Cologne is essentially your typical European city: people riding bikes, lots of lush greenery, there’s the sentiment of anti-establishment everywhere you turn, and a huge amount of street cafes with people lining up to bask in the European summer sun. One thing also synonymous with the continent is the superiority of their festivals to the UK, particularly inner city ones. C/O Pop in Cologne is no exception, but what does make it unique is the amount of homegrown talent on their bill compared to overseas acts, with no less than 60% of this year’s festival being German or German-based.
Therefore, it was our task to seek out the best of the crop of what Cologne had to offer. Jaguwar are a shoegaze group based in Berlin and Dresden and were a racket, in an absolutely good way. Playing at the basement Studio 672 at the main site of the festival, the trio play a set to half-full space, but an appreciative one nonetheless. They stand out with loud, enjoyable tracks that everyone can get behind. The only regret is that we don't stay longer, as we go and watch Say Yes Dog upstairs at Stadtgarten Saal.
A lot of chatter throughout the festival surrounded the group, and the buzz seemed to reciprocate in terms of punters turning up to watch them. Though they’re pleasant to listen to, that’s where they fall short. Say Yes Dog (admittedly, a pretty good name for a band), sound like fifteen or so bands that can do what they do better. And that’s just in East London. It’s derivative, samey, and transient. Must do better.
The following day we’re up bright and early for a tour of the Belgian Quarter of Cologne to watch bands perform for a full day’s music. We kick off with electro-acoustic group Jules Ahoi & The Deepsea Orchestra. Being held at the Christkirche, we are told the acoustics are first rate. Unfortunately, the band are not. Vocals muffled throughout, songs that were a little on the unoriginal side, and they come within a whisker of sounding like Mumford & Sons. For all the criticism, it was an early afternoon show and given we were sat near the back and the acoustics sound much better at the front, we’d be inclined to give the benefit of the doubt. This time.

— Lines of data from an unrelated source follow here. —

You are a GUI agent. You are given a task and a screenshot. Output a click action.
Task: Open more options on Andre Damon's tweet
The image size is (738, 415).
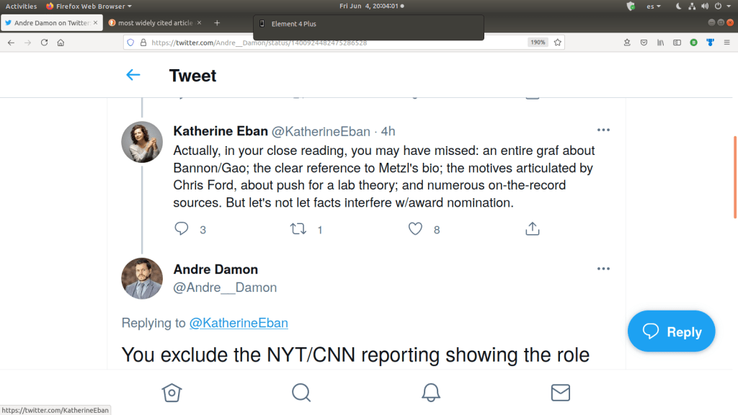click(603, 269)
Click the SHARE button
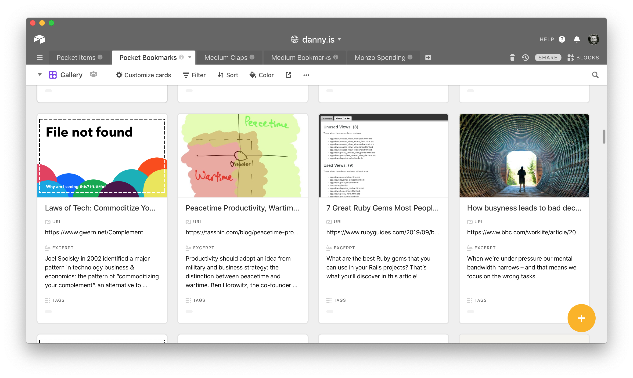633x378 pixels. [548, 58]
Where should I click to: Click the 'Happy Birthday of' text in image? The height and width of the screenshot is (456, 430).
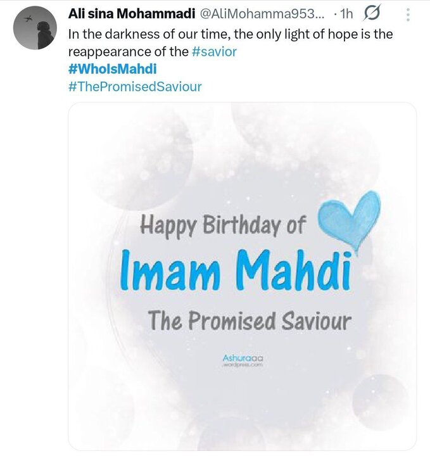pos(222,227)
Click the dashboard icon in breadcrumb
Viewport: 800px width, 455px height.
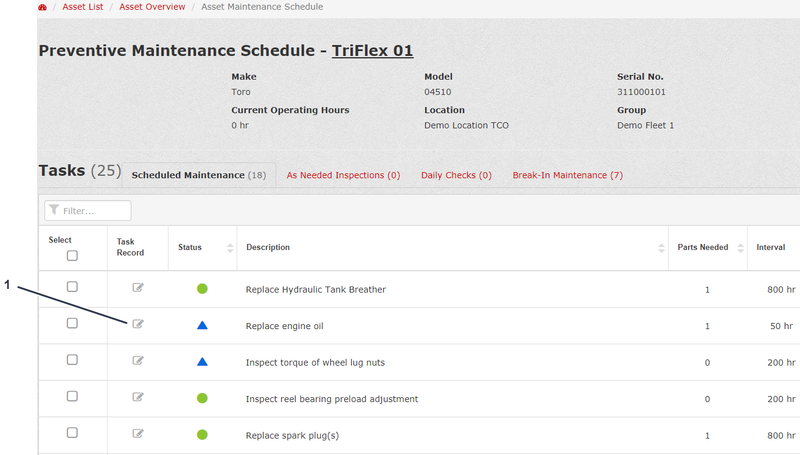42,7
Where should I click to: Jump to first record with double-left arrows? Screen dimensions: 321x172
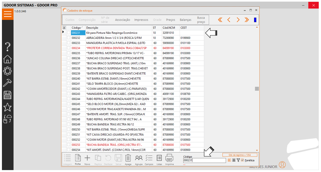[x=220, y=20]
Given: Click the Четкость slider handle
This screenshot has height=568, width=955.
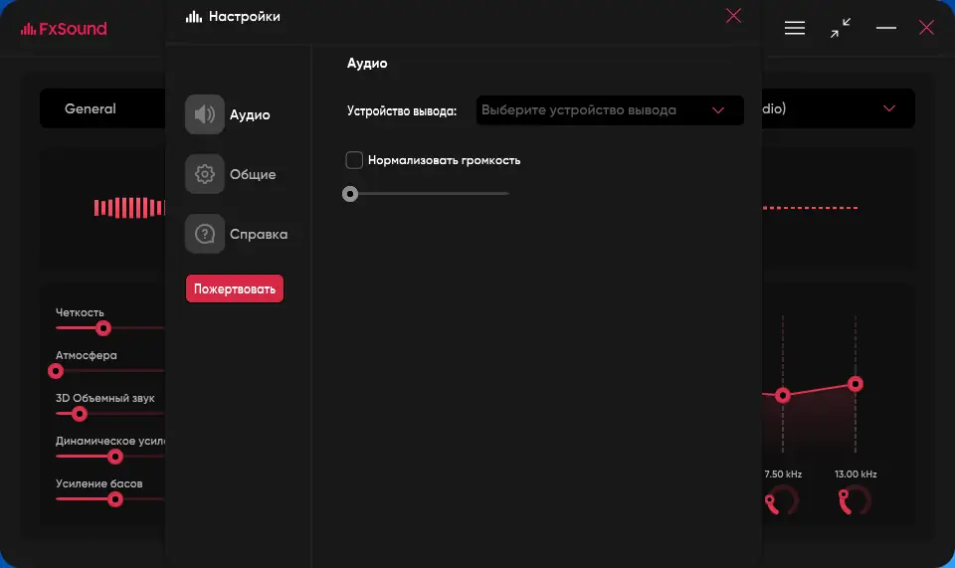Looking at the screenshot, I should point(102,327).
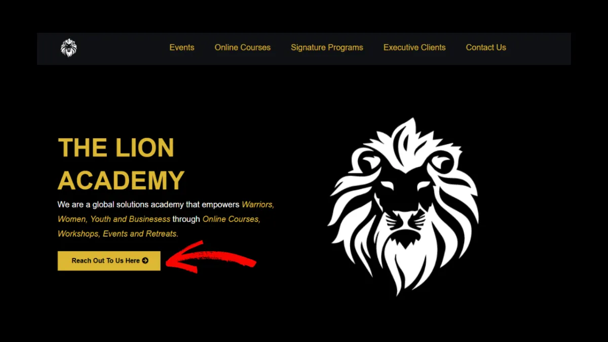Click the Reach Out To Us Here button
Screen dimensions: 608x342
click(109, 260)
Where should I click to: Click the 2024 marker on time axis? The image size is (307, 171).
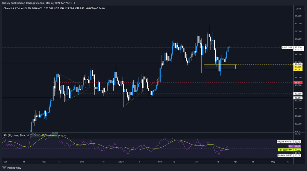(x=121, y=162)
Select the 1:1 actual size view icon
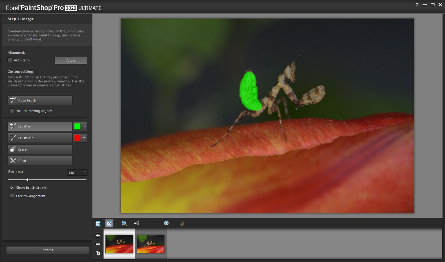The height and width of the screenshot is (262, 445). point(98,223)
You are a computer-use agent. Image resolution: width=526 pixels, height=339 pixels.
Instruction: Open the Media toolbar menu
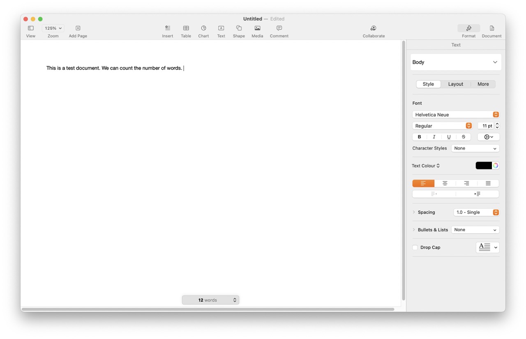pyautogui.click(x=257, y=31)

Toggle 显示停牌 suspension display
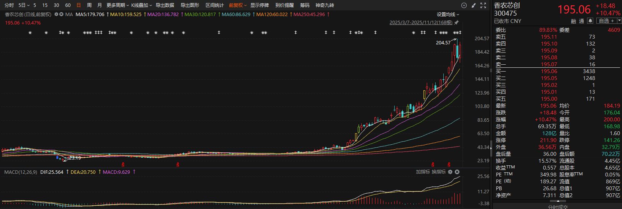point(260,5)
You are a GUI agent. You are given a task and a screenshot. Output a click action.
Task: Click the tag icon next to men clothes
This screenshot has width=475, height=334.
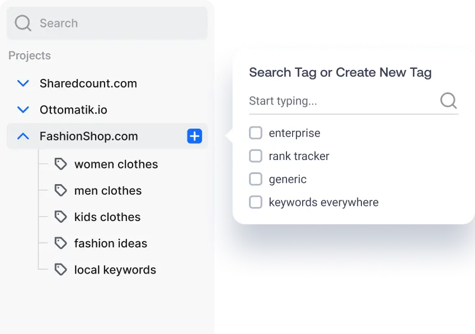pyautogui.click(x=60, y=190)
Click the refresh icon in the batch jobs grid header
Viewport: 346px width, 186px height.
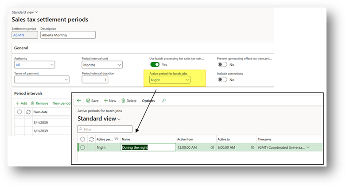(90, 139)
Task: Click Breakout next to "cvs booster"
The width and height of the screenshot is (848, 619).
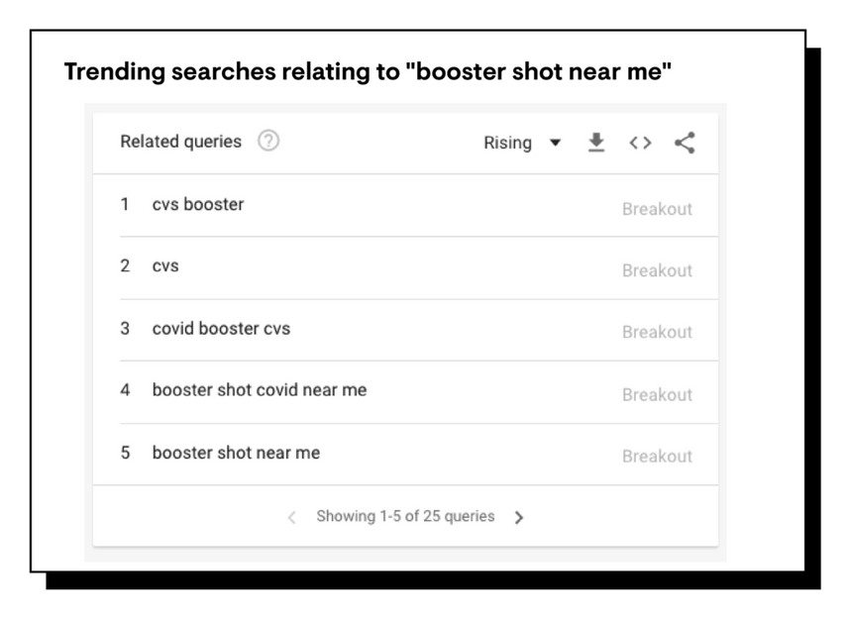Action: [x=657, y=209]
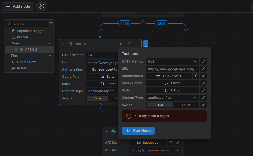Set Await to True in Test node
Screen dimensions: 253x156
[x=160, y=105]
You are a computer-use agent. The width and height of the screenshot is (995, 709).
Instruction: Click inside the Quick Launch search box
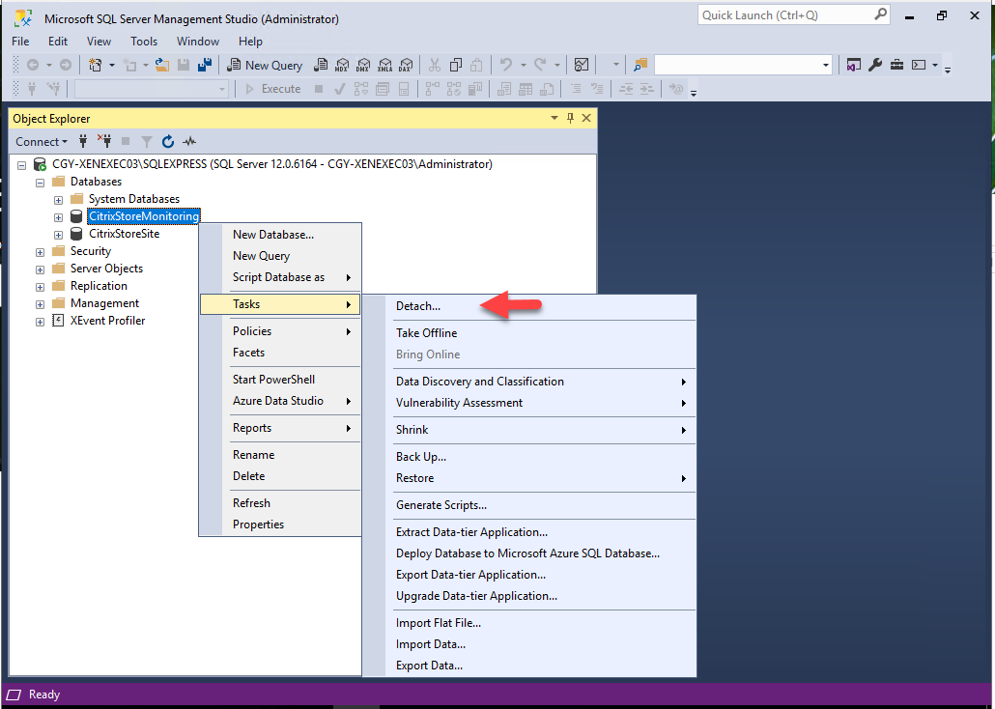[784, 14]
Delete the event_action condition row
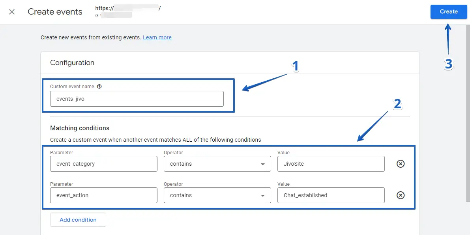This screenshot has width=470, height=235. click(x=400, y=195)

A short ten-minute stroll leads to free Fritz-Kolas and beers and another band – this time it's Oteo’s turn to impress us. A duo of keyboard and synth on paper sounded something to be excited about, but watching them? Not so much. There were several issues – sound levels were all over the place, the tunes were lacking, and interest waned the more it went on. To be fair though, playing in a small room next to a record shop in an alleyway might not be the best environment to watch a performance such as this. That’s the only saving grace, but maybe it’s clutching at straws.
Ätna are an experimental duo, compromising of drums and samplers. Performing at a local bookstore stacking copies of Jerusalem cookbooks, Gender Theory novels, and Monocle Magazine, they have nice ideas with the use of ethereal, stop-start vocals and experimental sounds, which at times verges into jazz and even classical undertones. Ätna’s music thrives on contrasts, and in the duo’s melancholic electro-pop, the minimalistic beats of drummer Demian bounce against the intensity of singer Inéz and it works a treat. And considering Ätna was ranked at Number 20 on the Spotify Germany Viral 50 charts and playing on stages from Moscow to Rotterdam and Istanbul in the last year, they’re doing pretty well for themselves. A pleasant band to listen to and one which we’d like to hear more of in the future.
In all, it was a decent weekend of music that was a happy medium of being good enough. It would be unfair to say that German music needs to up its game in terms of the bigger picture as there’s some decent stuff out there, but it’s immersed in quite a lot of average.